Assigned task – Lay out the records below as a Markdown table with two columns, Row and Line. Give each non-blank line its own numbered row and omit blank lines.

________________

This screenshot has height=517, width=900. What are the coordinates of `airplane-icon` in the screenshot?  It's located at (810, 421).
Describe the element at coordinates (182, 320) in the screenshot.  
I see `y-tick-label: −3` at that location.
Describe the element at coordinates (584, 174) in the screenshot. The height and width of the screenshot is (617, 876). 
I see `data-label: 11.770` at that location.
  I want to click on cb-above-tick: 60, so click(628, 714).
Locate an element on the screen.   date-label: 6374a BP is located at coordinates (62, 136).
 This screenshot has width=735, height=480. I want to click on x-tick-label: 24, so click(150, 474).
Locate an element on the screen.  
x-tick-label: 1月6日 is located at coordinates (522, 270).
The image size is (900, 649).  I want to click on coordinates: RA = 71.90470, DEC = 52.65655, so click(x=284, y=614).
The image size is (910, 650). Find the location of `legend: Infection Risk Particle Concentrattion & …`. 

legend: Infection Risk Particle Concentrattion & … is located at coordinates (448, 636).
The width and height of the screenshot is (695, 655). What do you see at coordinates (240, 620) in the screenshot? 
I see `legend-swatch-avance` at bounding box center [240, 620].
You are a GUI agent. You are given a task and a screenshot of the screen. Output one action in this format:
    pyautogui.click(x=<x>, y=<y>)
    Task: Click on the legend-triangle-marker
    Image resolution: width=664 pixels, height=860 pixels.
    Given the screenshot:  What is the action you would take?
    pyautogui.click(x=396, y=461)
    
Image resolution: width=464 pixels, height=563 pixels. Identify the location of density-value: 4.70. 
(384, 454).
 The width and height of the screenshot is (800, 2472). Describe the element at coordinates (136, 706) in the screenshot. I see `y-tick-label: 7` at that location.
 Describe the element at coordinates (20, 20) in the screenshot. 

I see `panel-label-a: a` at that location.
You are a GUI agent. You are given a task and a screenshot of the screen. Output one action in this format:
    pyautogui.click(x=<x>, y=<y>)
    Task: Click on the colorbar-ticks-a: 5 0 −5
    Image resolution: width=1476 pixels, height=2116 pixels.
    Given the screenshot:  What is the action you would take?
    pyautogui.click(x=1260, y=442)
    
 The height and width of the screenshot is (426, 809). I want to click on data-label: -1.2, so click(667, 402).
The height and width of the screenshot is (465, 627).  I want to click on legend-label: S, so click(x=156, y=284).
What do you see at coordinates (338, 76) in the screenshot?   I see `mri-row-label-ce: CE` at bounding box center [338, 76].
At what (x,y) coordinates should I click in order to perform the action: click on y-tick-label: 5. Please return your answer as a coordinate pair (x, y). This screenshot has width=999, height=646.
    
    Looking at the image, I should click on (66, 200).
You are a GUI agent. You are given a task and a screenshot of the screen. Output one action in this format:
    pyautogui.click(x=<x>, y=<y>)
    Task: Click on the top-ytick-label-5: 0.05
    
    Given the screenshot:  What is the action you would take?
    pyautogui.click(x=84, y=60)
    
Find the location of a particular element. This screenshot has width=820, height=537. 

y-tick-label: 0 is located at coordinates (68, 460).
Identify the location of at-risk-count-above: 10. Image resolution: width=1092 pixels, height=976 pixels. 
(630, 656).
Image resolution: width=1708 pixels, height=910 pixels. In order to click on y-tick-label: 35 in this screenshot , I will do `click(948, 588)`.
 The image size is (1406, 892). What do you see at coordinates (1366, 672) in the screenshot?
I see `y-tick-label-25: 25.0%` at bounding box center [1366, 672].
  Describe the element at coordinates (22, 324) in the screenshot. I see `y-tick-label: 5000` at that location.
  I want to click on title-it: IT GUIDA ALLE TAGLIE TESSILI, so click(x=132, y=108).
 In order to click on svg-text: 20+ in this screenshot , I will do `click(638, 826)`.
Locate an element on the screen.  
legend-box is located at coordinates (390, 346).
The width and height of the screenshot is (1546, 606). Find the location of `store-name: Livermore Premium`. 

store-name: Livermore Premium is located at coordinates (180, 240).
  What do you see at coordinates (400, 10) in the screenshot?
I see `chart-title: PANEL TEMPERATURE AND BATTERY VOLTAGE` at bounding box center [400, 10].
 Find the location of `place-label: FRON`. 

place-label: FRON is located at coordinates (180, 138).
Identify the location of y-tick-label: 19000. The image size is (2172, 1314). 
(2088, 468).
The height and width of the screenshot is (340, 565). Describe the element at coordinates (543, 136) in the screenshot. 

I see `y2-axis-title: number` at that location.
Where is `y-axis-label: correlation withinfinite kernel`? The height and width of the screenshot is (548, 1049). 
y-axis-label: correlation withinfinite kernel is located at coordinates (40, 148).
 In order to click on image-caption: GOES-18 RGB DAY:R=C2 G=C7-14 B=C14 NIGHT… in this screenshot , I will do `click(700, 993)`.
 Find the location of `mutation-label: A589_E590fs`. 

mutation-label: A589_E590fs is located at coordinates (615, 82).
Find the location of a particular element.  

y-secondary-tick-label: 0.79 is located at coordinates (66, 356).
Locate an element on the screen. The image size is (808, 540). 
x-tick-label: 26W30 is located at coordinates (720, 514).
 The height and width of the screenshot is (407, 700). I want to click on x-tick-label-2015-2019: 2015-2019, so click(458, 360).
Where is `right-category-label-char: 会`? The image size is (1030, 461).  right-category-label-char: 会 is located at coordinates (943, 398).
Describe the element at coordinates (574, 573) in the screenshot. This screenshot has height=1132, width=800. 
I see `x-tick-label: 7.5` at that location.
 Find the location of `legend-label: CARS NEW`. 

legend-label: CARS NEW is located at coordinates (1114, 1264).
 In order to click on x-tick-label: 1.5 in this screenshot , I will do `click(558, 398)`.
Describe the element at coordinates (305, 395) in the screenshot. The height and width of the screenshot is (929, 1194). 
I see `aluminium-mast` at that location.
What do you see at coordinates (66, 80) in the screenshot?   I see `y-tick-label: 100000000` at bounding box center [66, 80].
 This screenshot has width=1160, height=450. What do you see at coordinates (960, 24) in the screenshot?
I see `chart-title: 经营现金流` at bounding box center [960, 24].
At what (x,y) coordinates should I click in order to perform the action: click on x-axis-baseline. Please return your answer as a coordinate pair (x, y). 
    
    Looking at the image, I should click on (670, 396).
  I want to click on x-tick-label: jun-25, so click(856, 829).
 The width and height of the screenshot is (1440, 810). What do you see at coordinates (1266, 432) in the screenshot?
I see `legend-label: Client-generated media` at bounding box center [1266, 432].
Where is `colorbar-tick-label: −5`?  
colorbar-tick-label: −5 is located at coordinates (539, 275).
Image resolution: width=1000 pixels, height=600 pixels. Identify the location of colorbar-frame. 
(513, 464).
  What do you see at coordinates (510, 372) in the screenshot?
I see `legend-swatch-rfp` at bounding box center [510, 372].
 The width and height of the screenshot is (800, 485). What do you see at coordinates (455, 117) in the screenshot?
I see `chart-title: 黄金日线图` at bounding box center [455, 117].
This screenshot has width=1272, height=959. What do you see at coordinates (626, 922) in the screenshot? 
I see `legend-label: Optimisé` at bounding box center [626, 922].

________________

Exercise output –
| Row | Line |
|---|---|
| 1 | This screenshot has height=517, width=900. What are the coordinates of `airplane-icon` in the screenshot?  It's located at (810, 421). |
| 2 | Describe the element at coordinates (182, 320) in the screenshot.   |
| 3 | I see `y-tick-label: −3` at that location. |
| 4 | Describe the element at coordinates (584, 174) in the screenshot. The height and width of the screenshot is (617, 876).  |
| 5 | I see `data-label: 11.770` at that location. |
| 6 |   I want to click on cb-above-tick: 60, so click(628, 714). |
| 7 | Locate an element on the screen.   date-label: 6374a BP is located at coordinates (62, 136). |
| 8 |  This screenshot has width=735, height=480. I want to click on x-tick-label: 24, so click(150, 474). |
| 9 | Locate an element on the screen.   |
| 10 | x-tick-label: 1月6日 is located at coordinates (522, 270). |
| 11 | The image size is (900, 649).  I want to click on coordinates: RA = 71.90470, DEC = 52.65655, so click(x=284, y=614). |
| 12 | The image size is (910, 650). Find the location of `legend: Infection Risk Particle Concentrattion & …`.  |
| 13 | legend: Infection Risk Particle Concentrattion & … is located at coordinates (448, 636). |
| 14 | The width and height of the screenshot is (695, 655). What do you see at coordinates (240, 620) in the screenshot?  |
| 15 | I see `legend-swatch-avance` at bounding box center [240, 620]. |
| 16 | You are a GUI agent. You are given a task and a screenshot of the screen. Output one action in this format: |
| 17 |     pyautogui.click(x=<x>, y=<y>) |
| 18 |     Task: Click on the legend-triangle-marker |
| 19 |     Image resolution: width=664 pixels, height=860 pixels. |
| 20 |     Given the screenshot:  What is the action you would take? |
| 21 |     pyautogui.click(x=396, y=461) |
| 22 | Image resolution: width=464 pixels, height=563 pixels. Identify the location of density-value: 4.70.  |
| 23 | (384, 454). |
| 24 |  The width and height of the screenshot is (800, 2472). Describe the element at coordinates (136, 706) in the screenshot. I see `y-tick-label: 7` at that location. |
| 25 |  Describe the element at coordinates (20, 20) in the screenshot.  |
| 26 | I see `panel-label-a: a` at that location. |
| 27 | You are a GUI agent. You are given a task and a screenshot of the screen. Output one action in this format: |
| 28 |     pyautogui.click(x=<x>, y=<y>) |
| 29 |     Task: Click on the colorbar-ticks-a: 5 0 −5 |
| 30 |     Image resolution: width=1476 pixels, height=2116 pixels. |
| 31 |     Given the screenshot:  What is the action you would take? |
| 32 |     pyautogui.click(x=1260, y=442) |
| 33 |  The height and width of the screenshot is (426, 809). I want to click on data-label: -1.2, so click(667, 402). |
| 34 | The height and width of the screenshot is (465, 627).  I want to click on legend-label: S, so click(x=156, y=284). |
| 35 | What do you see at coordinates (338, 76) in the screenshot?   I see `mri-row-label-ce: CE` at bounding box center [338, 76]. |
| 36 | At what (x,y) coordinates should I click in order to perform the action: click on y-tick-label: 5. Please return your answer as a coordinate pair (x, y). This screenshot has width=999, height=646. |
| 37 |     Looking at the image, I should click on (66, 200). |
| 38 | You are a GUI agent. You are given a task and a screenshot of the screen. Output one action in this format: |
| 39 |     pyautogui.click(x=<x>, y=<y>) |
| 40 |     Task: Click on the top-ytick-label-5: 0.05 |
| 41 |     Given the screenshot:  What is the action you would take? |
| 42 |     pyautogui.click(x=84, y=60) |
| 43 | Find the location of a particular element. This screenshot has width=820, height=537.  |
| 44 | y-tick-label: 0 is located at coordinates (68, 460). |
| 45 | Identify the location of at-risk-count-above: 10. Image resolution: width=1092 pixels, height=976 pixels.  |
| 46 | (630, 656). |
| 47 | Image resolution: width=1708 pixels, height=910 pixels. In order to click on y-tick-label: 35 in this screenshot , I will do `click(948, 588)`. |
| 48 |  The image size is (1406, 892). What do you see at coordinates (1366, 672) in the screenshot? |
| 49 | I see `y-tick-label-25: 25.0%` at bounding box center [1366, 672]. |
| 50 |   Describe the element at coordinates (22, 324) in the screenshot. I see `y-tick-label: 5000` at that location. |
| 51 |   I want to click on title-it: IT GUIDA ALLE TAGLIE TESSILI, so click(x=132, y=108). |
| 52 |  In order to click on svg-text: 20+ in this screenshot , I will do `click(638, 826)`. |
| 53 | Locate an element on the screen.   |
| 54 | legend-box is located at coordinates (390, 346). |
| 55 | The width and height of the screenshot is (1546, 606). Find the location of `store-name: Livermore Premium`.  |
| 56 | store-name: Livermore Premium is located at coordinates (180, 240). |
| 57 |   What do you see at coordinates (400, 10) in the screenshot? |
| 58 | I see `chart-title: PANEL TEMPERATURE AND BATTERY VOLTAGE` at bounding box center [400, 10]. |
| 59 |  Find the location of `place-label: FRON`.  |
| 60 | place-label: FRON is located at coordinates (180, 138). |
| 61 | Identify the location of y-tick-label: 19000. The image size is (2172, 1314).  |
| 62 | (2088, 468). |
| 63 | The height and width of the screenshot is (340, 565). Describe the element at coordinates (543, 136) in the screenshot.  |
| 64 | I see `y2-axis-title: number` at that location. |
| 65 | Where is `y-axis-label: correlation withinfinite kernel`? The height and width of the screenshot is (548, 1049).  |
| 66 | y-axis-label: correlation withinfinite kernel is located at coordinates (40, 148). |
| 67 |  In order to click on image-caption: GOES-18 RGB DAY:R=C2 G=C7-14 B=C14 NIGHT… in this screenshot , I will do `click(700, 993)`. |
| 68 |  Find the location of `mutation-label: A589_E590fs`.  |
| 69 | mutation-label: A589_E590fs is located at coordinates (615, 82). |
| 70 | Find the location of a particular element.   |
| 71 | y-secondary-tick-label: 0.79 is located at coordinates (66, 356). |
| 72 | Locate an element on the screen. The image size is (808, 540).  |
| 73 | x-tick-label: 26W30 is located at coordinates (720, 514). |
| 74 |  The height and width of the screenshot is (407, 700). I want to click on x-tick-label-2015-2019: 2015-2019, so click(458, 360). |
| 75 | Where is `right-category-label-char: 会`? The image size is (1030, 461).  right-category-label-char: 会 is located at coordinates (943, 398). |
| 76 | Describe the element at coordinates (574, 573) in the screenshot. This screenshot has height=1132, width=800.  |
| 77 | I see `x-tick-label: 7.5` at that location. |
| 78 |  Find the location of `legend-label: CARS NEW`.  |
| 79 | legend-label: CARS NEW is located at coordinates (1114, 1264). |
| 80 |  In order to click on x-tick-label: 1.5 in this screenshot , I will do `click(558, 398)`. |
| 81 | Describe the element at coordinates (305, 395) in the screenshot. The height and width of the screenshot is (929, 1194).  |
| 82 | I see `aluminium-mast` at that location. |
| 83 | What do you see at coordinates (66, 80) in the screenshot?   I see `y-tick-label: 100000000` at bounding box center [66, 80]. |
| 84 |  This screenshot has width=1160, height=450. What do you see at coordinates (960, 24) in the screenshot? |
| 85 | I see `chart-title: 经营现金流` at bounding box center [960, 24]. |
| 86 | At what (x,y) coordinates should I click in order to perform the action: click on x-axis-baseline. Please return your answer as a coordinate pair (x, y).  |
| 87 |     Looking at the image, I should click on (670, 396). |
| 88 |   I want to click on x-tick-label: jun-25, so click(856, 829). |
| 89 |  The width and height of the screenshot is (1440, 810). What do you see at coordinates (1266, 432) in the screenshot? |
| 90 | I see `legend-label: Client-generated media` at bounding box center [1266, 432]. |
| 91 | Where is `colorbar-tick-label: −5`?   |
| 92 | colorbar-tick-label: −5 is located at coordinates (539, 275). |
| 93 | Image resolution: width=1000 pixels, height=600 pixels. Identify the location of colorbar-frame.  |
| 94 | (513, 464). |
| 95 |   What do you see at coordinates (510, 372) in the screenshot? |
| 96 | I see `legend-swatch-rfp` at bounding box center [510, 372]. |
| 97 |  The width and height of the screenshot is (800, 485). What do you see at coordinates (455, 117) in the screenshot? |
| 98 | I see `chart-title: 黄金日线图` at bounding box center [455, 117]. |
| 99 | This screenshot has width=1272, height=959. What do you see at coordinates (626, 922) in the screenshot?  |
| 100 | I see `legend-label: Optimisé` at bounding box center [626, 922]. |